Hmm.  Good point.  All can in principle be empty.

In which case I think I'll put the -ENODATA in the default case and have
a return 0 for the sz == 0 case.

>> +    if ( sz > INT32_MAX )
>> +        return -E2BIG; /* Compat guests.  2G ought to be plenty. */
> While the comment here and in the public header mention compat guests,
> the check is uniform. What's the deal?

Well its either this, or a (comat ? INT32_MAX : INT64_MAX) check, along
with the ifdefary and predicates required to make that compile.

But there's not a CPU today which can actually move 2G of data (which is
4G of L1d bandwidth) without suffering the watchdog (especially as we've
just read it once for strlen(), so that's 6G of bandwidth), nor do I
expect this to change in the forseeable future.

There's some boundary (probably far lower) beyond which we can't use the
algorithm here.

There wants to be some limit, and I don't feel it is necessary to make
it variable on the guest type.

>
>> +    if ( guest_handle_is_null(arg) ) /* Length request */
>> +        return sz;
>> +
>> +    if ( copy_from_guest(&user_str, arg, 1) )
>> +        return -EFAULT;
>> +
>> +    if ( user_str.len == 0 )
>> +        return -EINVAL;
>> +
>> +    if ( sz > user_str.len )
>> +        return -ENOBUFS;
>> +
>> +    if ( copy_to_guest_offset(arg, offsetof(struct xen_var_string, buf),
>> +                              str, sz) )
>> +        return -EFAULT;
> Not inserting a nul terminator is going to make this slightly awkward to
> use.

Not really.  It matches how build-id currently works, and forces the
caller to use proper tained-string discipline.

To safely printk() it, all you need is:

rc = xen_version(XENVER_$X, &str);
if ( rc < 0 )
    return rc;
printk("%*.s\n", rc, str.buf);

>> @@ -103,6 +126,35 @@ struct xen_build_id {
>>  };
>>  typedef struct xen_build_id xen_build_id_t;
>>  
>> +/*
>> + * Container for an arbitrary variable length string.
>> + */
>> +struct xen_var_string {
>> +    uint32_t len;                          /* IN:  size of buf[] in bytes. */
>> +    unsigned char buf[XEN_FLEX_ARRAY_DIM]; /* OUT: requested data.         */
>> +};
>> +typedef struct xen_var_string xen_var_string_t;
>> +
>> +/*
>> + * arg == xenver_string_t
> Nit: xen_var_string_t (also again in the following text).

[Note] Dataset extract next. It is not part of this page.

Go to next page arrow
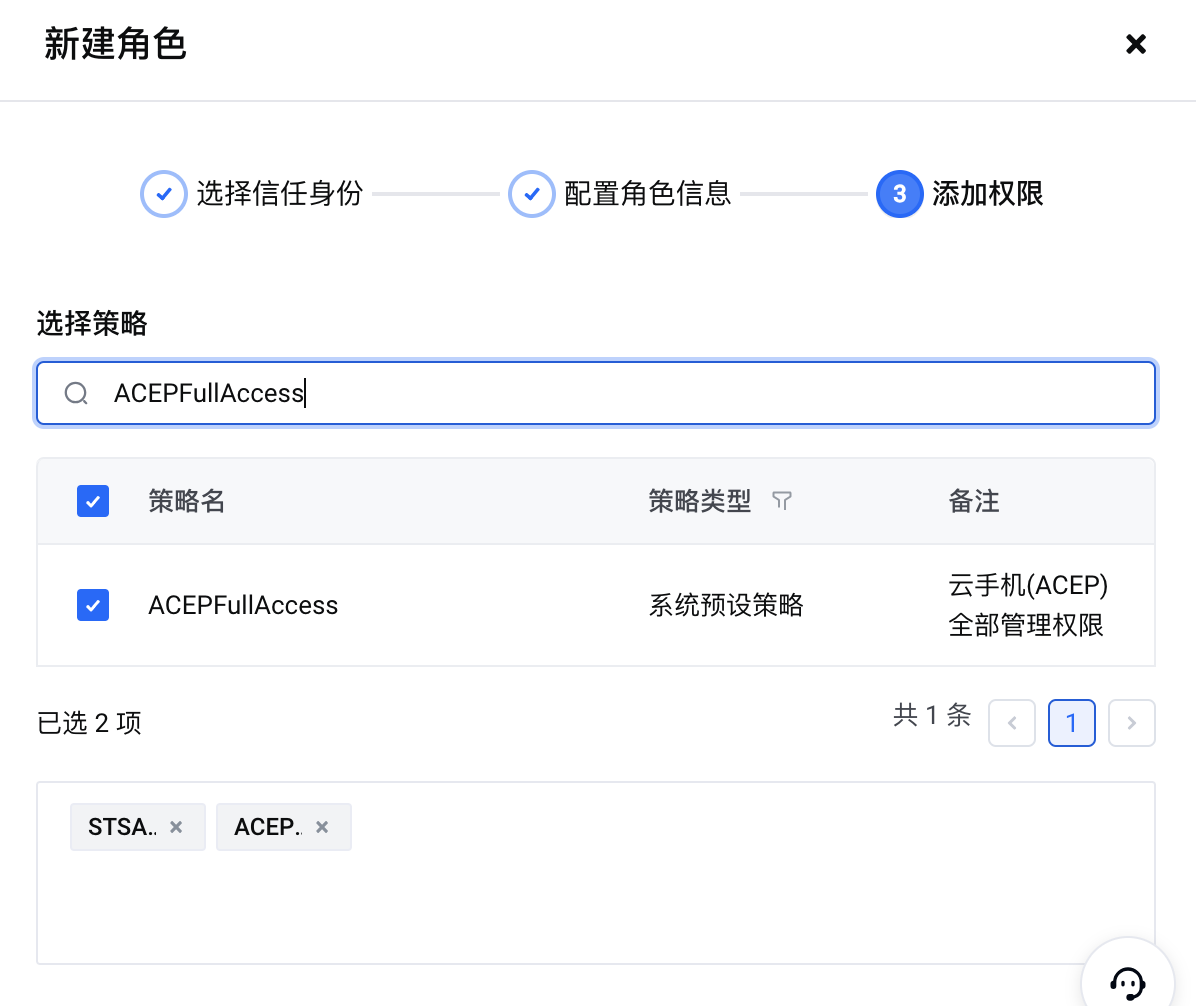[x=1132, y=723]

Ah yes.  I originally called it xenver_string_t then found a whole load
of compat assumptions about xen prefixes on names.

Will fix.


But overall, I'm not seeing a major objection to this change?  In which
case I'll go ahead and do the tools/ cleanup too for v2.

~Andrew
Jan Beulich Jan. 5, 2023, 8:15 a.m. UTC | #6
On 04.01.2023 19:34, Andrew Cooper wrote:
> On 04/01/2023 5:04 pm, Jan Beulich wrote:
>> On 03.01.2023 21:09, Andrew Cooper wrote:
>>> API/ABI wise, XENVER_build_id could be merged into xenver_varstring_op(), but
>>> the internal infrastructure is awkward.
>> I guess build-id also doesn't fit the rest because of not returning strings,
>> but indeed an array of bytes. You also couldn't use strlen() on the array.
> 
> The format is unspecified, but it is a base64 encoded ASCII string (not
> NUL terminated).

Where are you taking this base64 encoding from? I see the build ID being pure
binary data, which could easily have an embedded nul.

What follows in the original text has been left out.